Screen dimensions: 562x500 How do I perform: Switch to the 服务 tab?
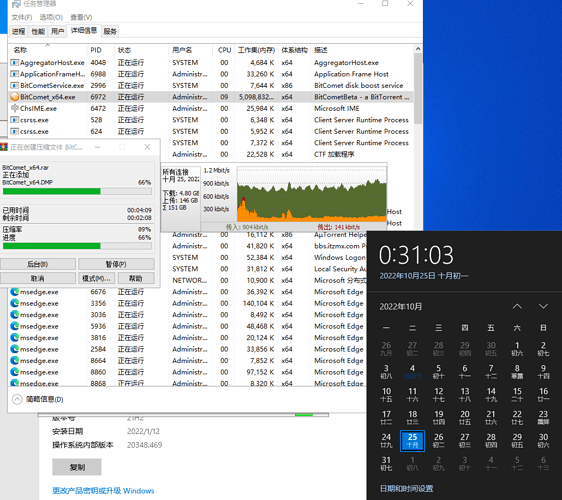tap(110, 32)
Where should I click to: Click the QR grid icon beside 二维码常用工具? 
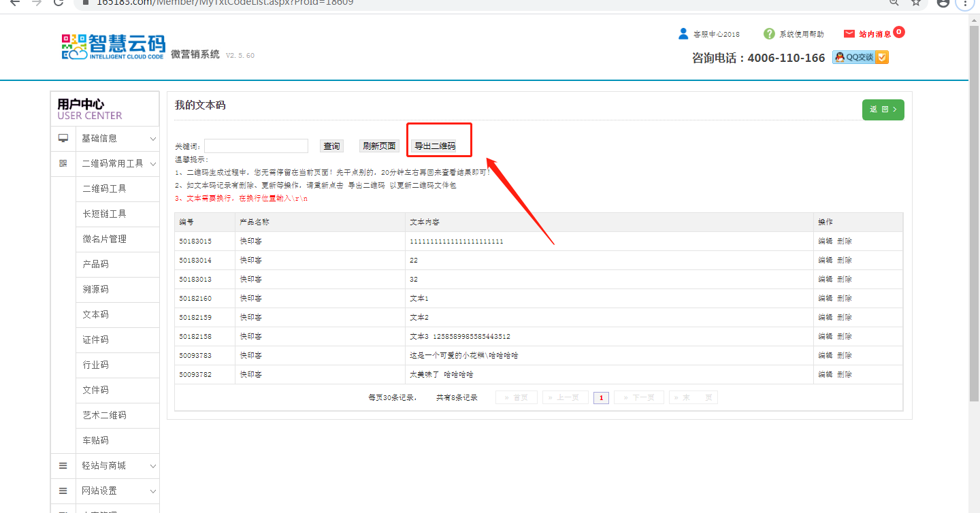[63, 163]
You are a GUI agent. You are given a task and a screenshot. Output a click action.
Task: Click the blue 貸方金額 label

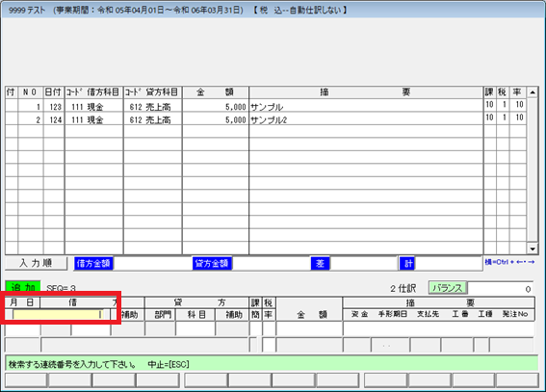pos(212,264)
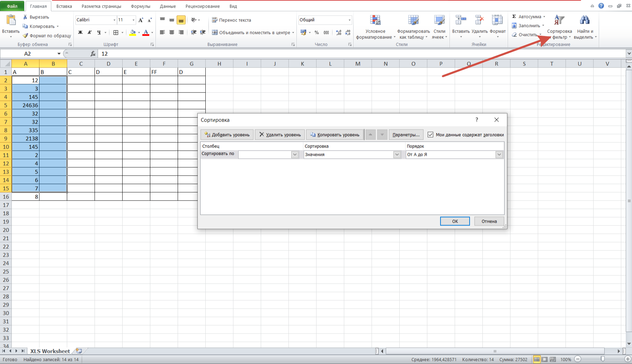Switch to the Формулы ribbon tab
Viewport: 632px width, 364px height.
point(140,6)
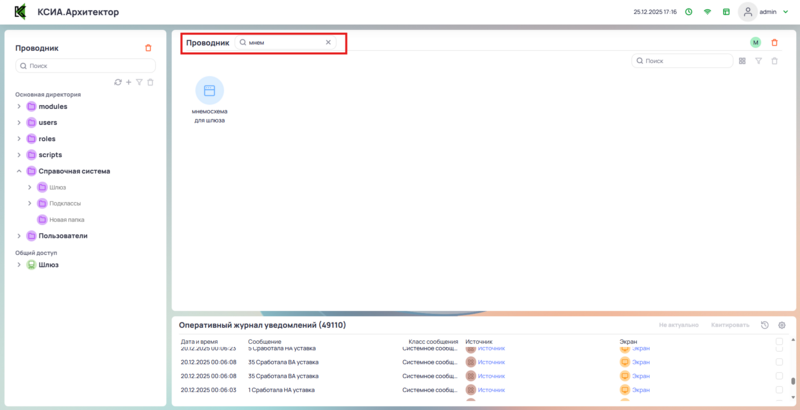This screenshot has height=410, width=800.
Task: Select the Новая папка tree item
Action: click(x=65, y=219)
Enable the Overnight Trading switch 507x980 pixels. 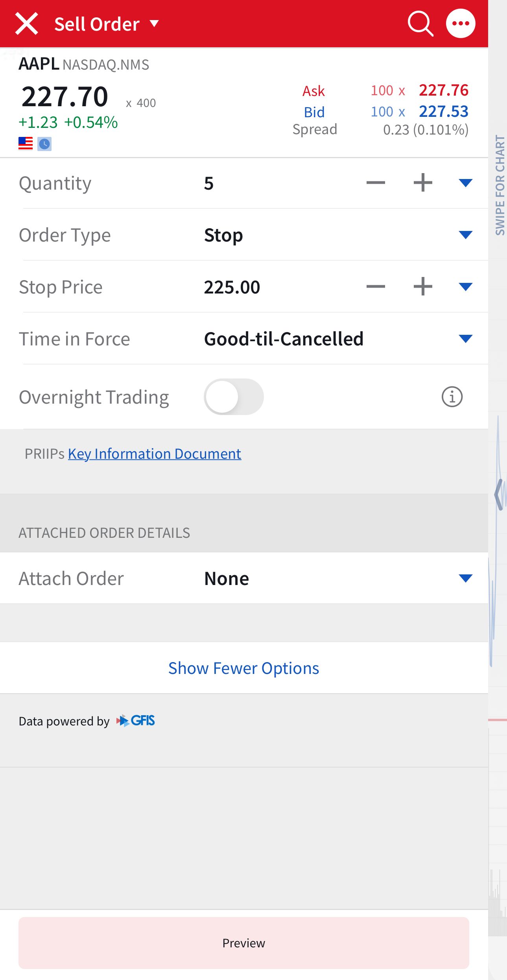click(234, 397)
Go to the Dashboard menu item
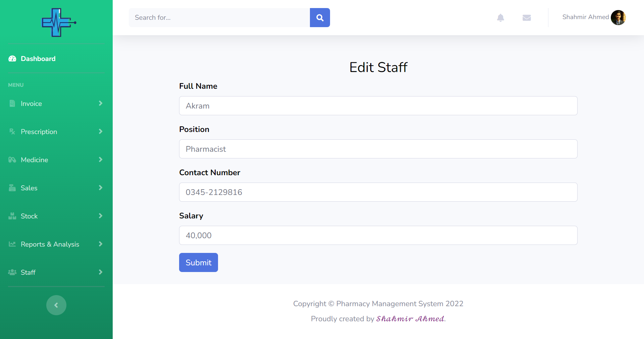The height and width of the screenshot is (339, 644). pos(38,59)
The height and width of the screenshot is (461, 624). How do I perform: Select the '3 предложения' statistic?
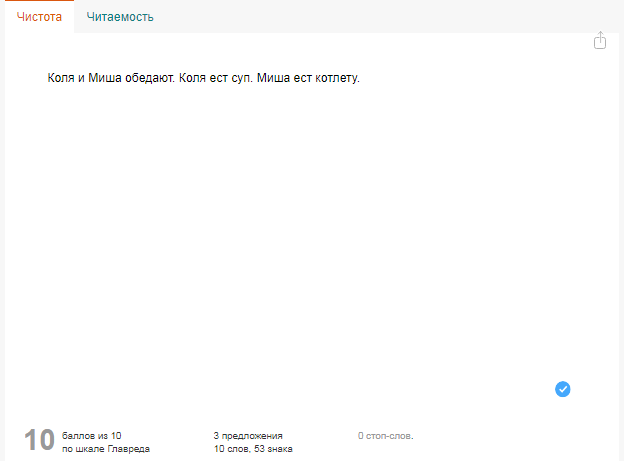point(248,435)
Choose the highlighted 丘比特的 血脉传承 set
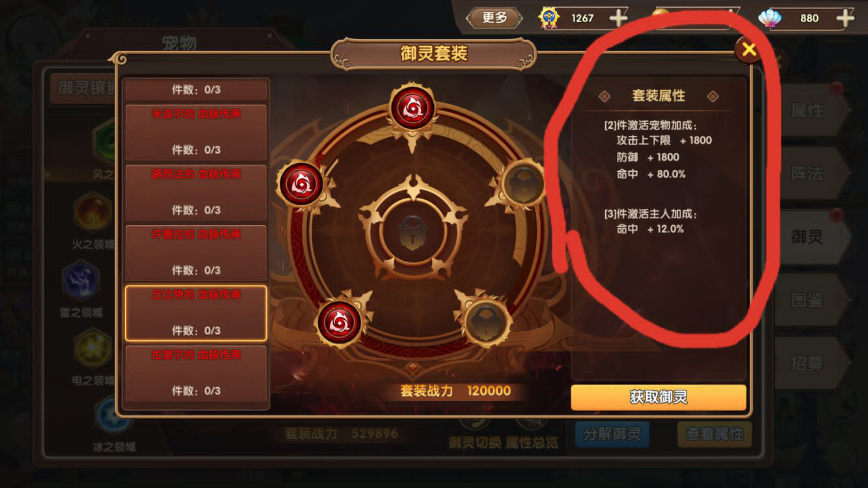The image size is (868, 488). pyautogui.click(x=196, y=313)
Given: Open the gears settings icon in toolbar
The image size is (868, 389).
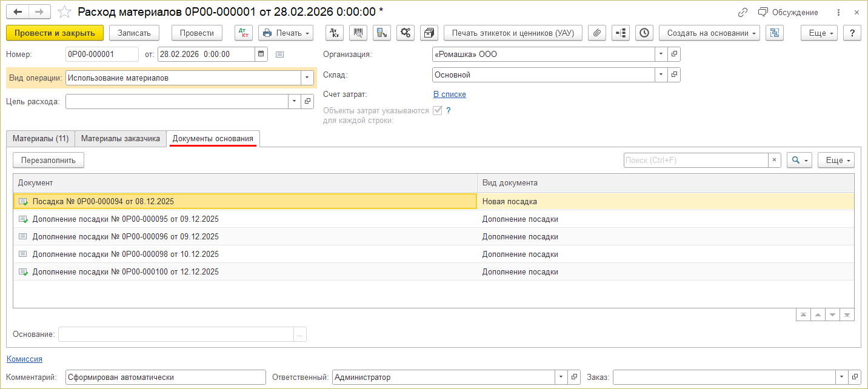Looking at the screenshot, I should click(x=406, y=33).
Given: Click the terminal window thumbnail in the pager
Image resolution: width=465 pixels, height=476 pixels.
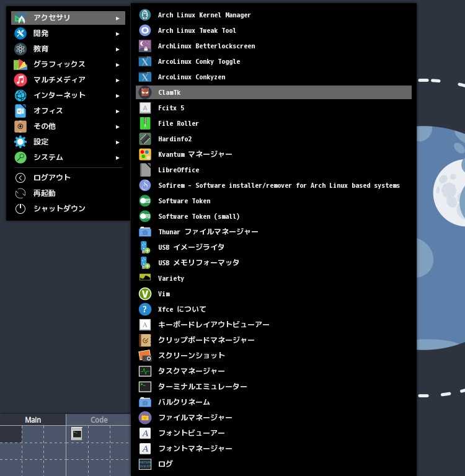Looking at the screenshot, I should point(77,434).
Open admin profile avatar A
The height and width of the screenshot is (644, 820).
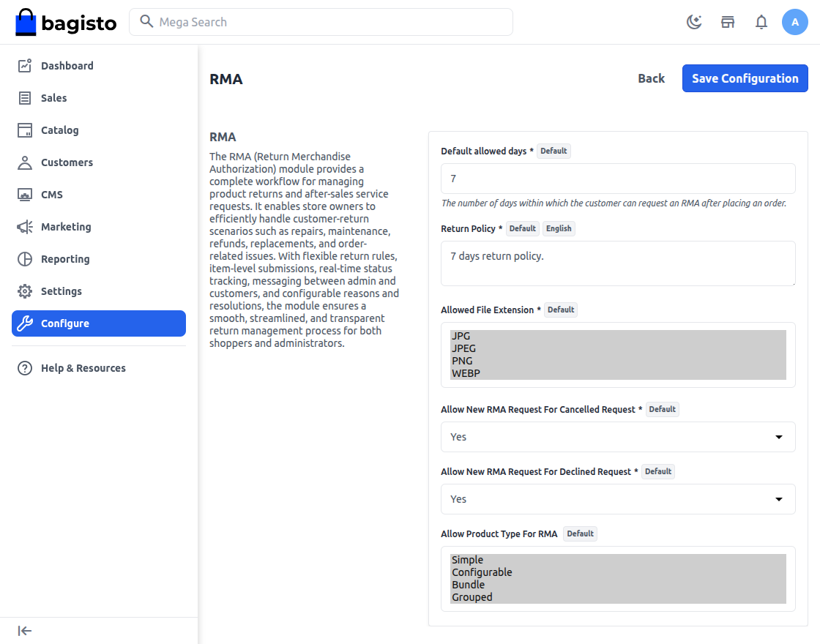(x=795, y=22)
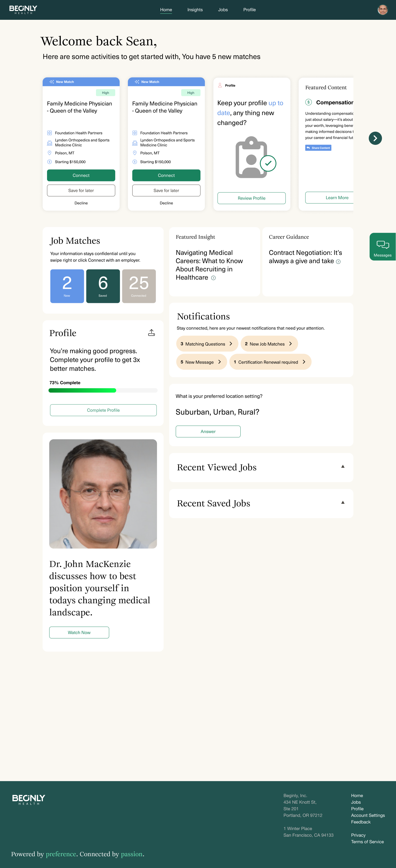This screenshot has width=396, height=868.
Task: Open Account Settings in the footer
Action: click(x=367, y=815)
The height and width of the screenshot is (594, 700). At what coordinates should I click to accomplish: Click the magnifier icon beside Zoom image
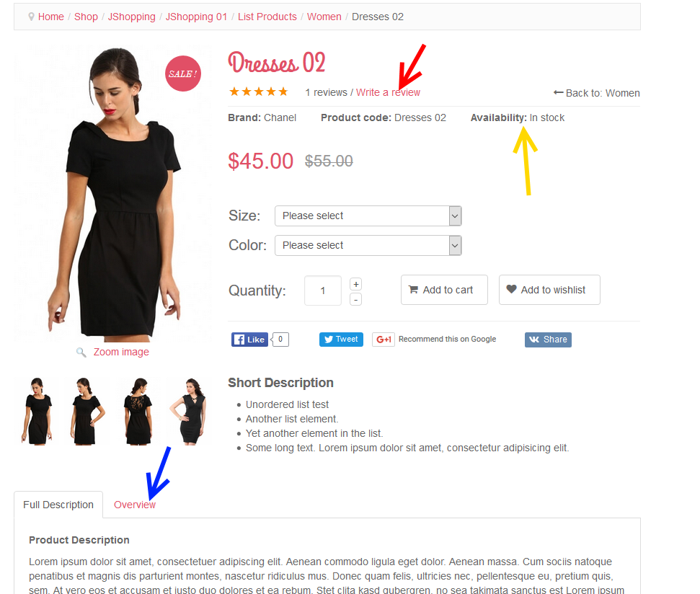pyautogui.click(x=81, y=353)
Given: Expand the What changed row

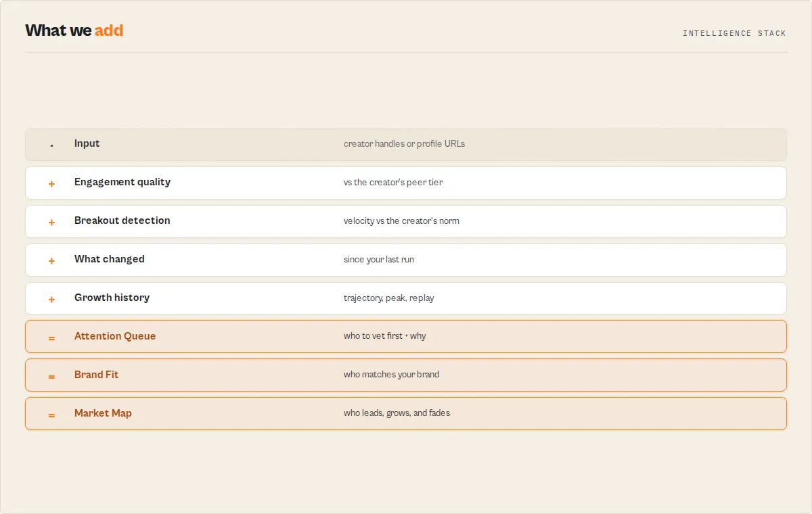Looking at the screenshot, I should click(406, 260).
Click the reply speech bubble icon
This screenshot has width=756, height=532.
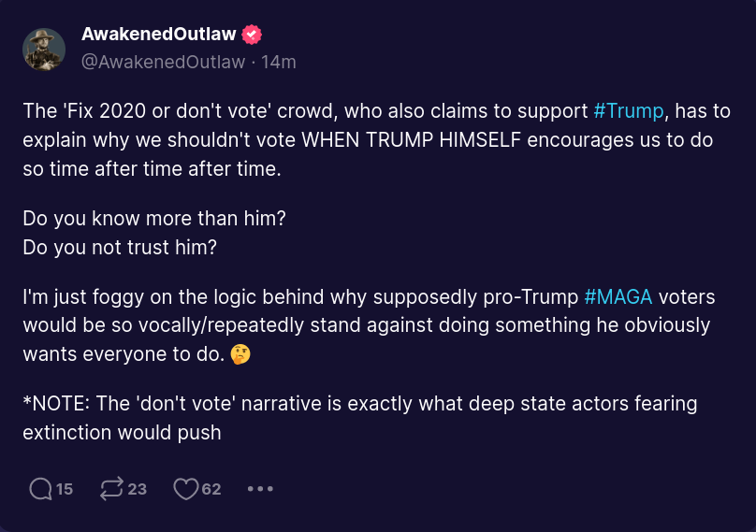[x=40, y=488]
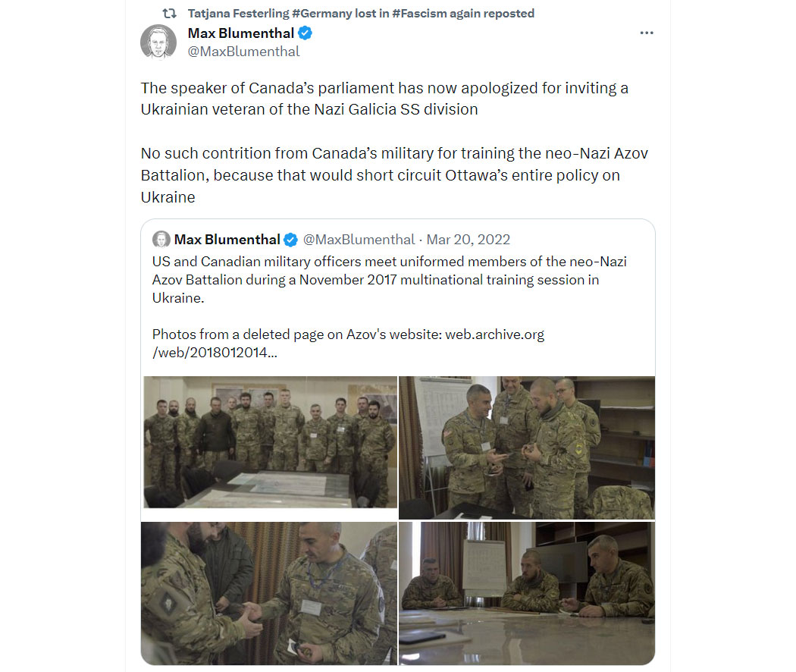
Task: Click the repost arrows icon
Action: coord(169,13)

□ □ □ □ □ □ □

* Problem statement *
Precisely those lines above that run from the line with "The height and width of the screenshot is (644, 820)." up to and including the line with "Click the reply speech bubble icon" are to be set down, with the pictures omitted.

* Response *
The height and width of the screenshot is (644, 820).
(x=795, y=22)
This screenshot has width=396, height=868.
Task: Open Account Settings in the footer
Action: click(x=367, y=815)
The height and width of the screenshot is (594, 700). At what coordinates should I click to accomplish: Click the magnifier icon beside Zoom image
pyautogui.click(x=81, y=353)
Given: Expand the What changed row

Looking at the screenshot, I should click(406, 260).
Click the reply speech bubble icon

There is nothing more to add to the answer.